Menstrual kits were procured and distributed by ZOA. The menstrual kit contents were developed according the Untied Nations High Commissioner for Refugees (UNHCR) standards. The kit materials included; bathing soap, washing soap, three pairs of knickers, one ten-liter bucket and a menstrual cup. Menstrual Calendar and the Menstrual Diaries were also provided by WoMena Uganda.
Some of the achievements included, activity participation from the CARE International TOTs, male and Female community members, and the adolescent girls during the training. Substantial male involvement was seen during TOT refresher and the community sensitization meeting were the Head Master and deputy of Lanya primary school attended the refresher training and primary six (P6) boys of Lanya Primary School joined the community sensitization information session.
The boys contributed to the training by demonstrating hand washing and gave different ideas on how to support girls during their menstrual periods, for example making sure that as brothers to menstrual cup recipients, they keep the cups safe while at home and instead of laughing at the girls if they have stained their skirts, they would take them to the senior women teacher for further support. The male community members also appreciated the program and receiving information on menstrual health. One male participant stated that as the heads of the family, men now know their responsibility to support their daughters and wives by buying them menstrual products to use while in their period.
In some contexts, the introduction of menstrual cups to younger girls, raises concerns about loss of virginity due to using the cup. However, during the training and sensitisation activities, neither parents nor girls raised any issues related to virginity and the cup. Although the correlation between the menstrual cups and virginity was not mentioned by participants, the ToTs ensured that girls were taught about the hymen and virginity to enable informed decision making on use of the cup.

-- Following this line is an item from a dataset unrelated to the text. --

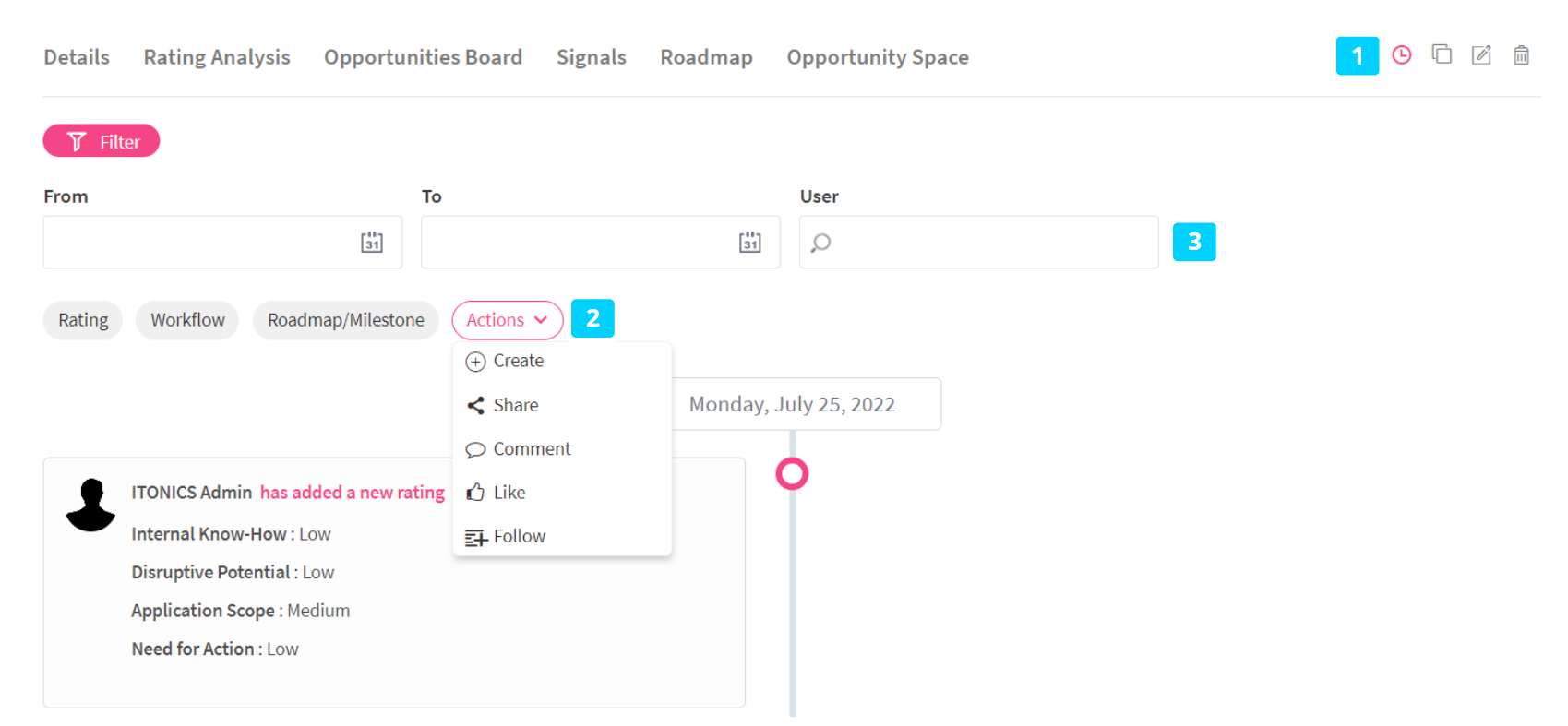The width and height of the screenshot is (1568, 726).
Task: Pick the Follow action option
Action: click(x=519, y=536)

At the end of each training session, evolution tests were filed out by the participants to assess their knowledge retention.
On average the score on the menstrual cups test was 83%, demonstrating a good level on knowledge by participants (target 75%). The target score on the menstrual knowledge test is 75% correct responses. Only 21% of participants met this requirement, and for the menstrual health management test the school girls scored poorly. This reflects the difficulties in completing the evaluation form based on observations during the training. Although this tool has worked well in the past in other contexts to evaluate the level of understanding and knowledge retention from training, it is clear that this tool was not appropriate for this particular group. This may have been due to lower levels of literacy, divergence in languages spoken by participants and the larger group numbers.

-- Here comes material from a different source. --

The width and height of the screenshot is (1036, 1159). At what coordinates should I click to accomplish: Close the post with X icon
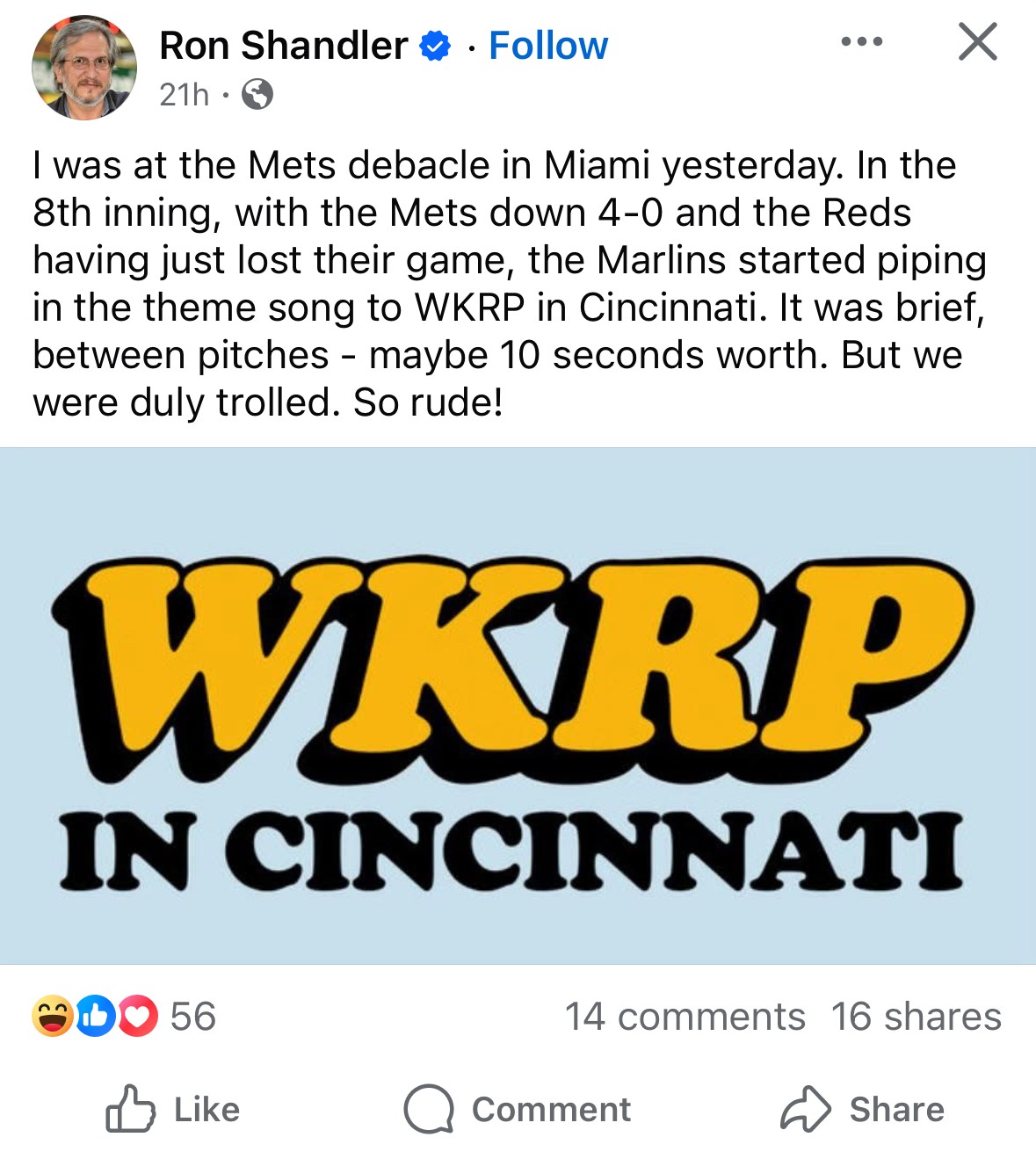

The last question of the evaluation test for both the ToTs and the beneficiaries showed a high satisfaction of the training. 87% of the beneficiaries said the training was very good, 9% said it was good, one percent said it was not good or bad and three percent of the beneficiaries did not answer/ tick the question.
After all the trainings, ZOA has already started conducting the follow up activities and this is going to be done for three months with support from the CARE trained trainers and remote support from WoMena through phone calls. More participatory methods of evaluating knowledge retention should be utilized during follow up. WoMena is developing a voting-based evaluation tool that will be tested during the follow up visit.